New Book :: American Dude Ranch

American Dude Ranch: A Touch of the Cowboy and the Thrill of the West by Lynn Downey published by University of Oklahoma Press book cover image

American Dude Ranch: A Touch of the Cowboy and the Thrill of the West
Nonfiction by Lynn Downey
The University of Oklahoma Press, March 2022

Viewers of films and television shows might imagine the dude ranch as something not quite legitimate, a place where city dwellers pretend to be cowboys in amusingly inauthentic fashion. But the tradition of the dude ranch, America’s original western vacation, is much more interesting and deeply connected with the culture and history of the American West. In American Dude Ranch, Lynn Downey opens new perspectives on this buckaroo getaway, with all its implications for deciphering the American imagination. The book is 246 pages with 32 black and white illustrations.

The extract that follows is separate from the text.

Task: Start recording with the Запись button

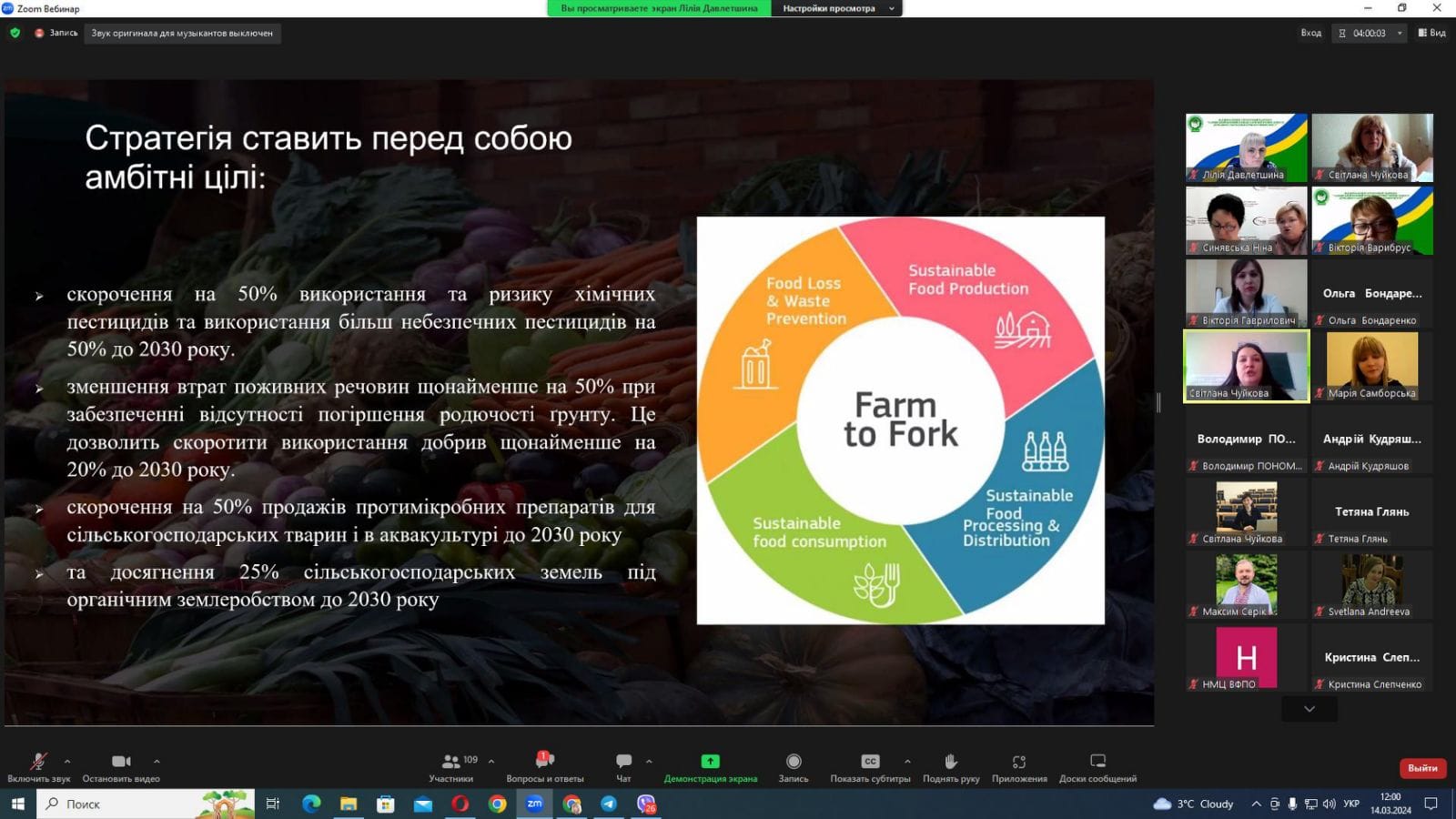Action: tap(794, 766)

New Book :: The Land and the Days

The Land and the Days a Memoir of Family Friendship and Grief by Tracy Daugherty book cover image

The Land and the Days: A Memoir of Family, Friendship, and Grief
Memoir by Tracy Daugherty
The University of Oklahoma Press, January 2022

In “Cotton County,” the first of the dual memoirs in The Land and the Days, Tracy Daugherty describes the forces that shape us: the “rituals of our regions” and the family and friends who animate our lives and memories. Combining reminiscence, history, and meditation, Daugherty retraces his childhood in Texas and Oklahoma, where he first encountered the realities of politics, race, and class. The “Unearthly Archives,” the second of Daugherty’s memoirs, expands the realistic accounts of the first narrative, providing a meditation on the meaning of grief. Daugherty demonstrates his curiosity and indefatigable quest for understanding and closure by examining his life-long store of literary readings, as well as the music he loves, to discover the true value of a life dedicated to art.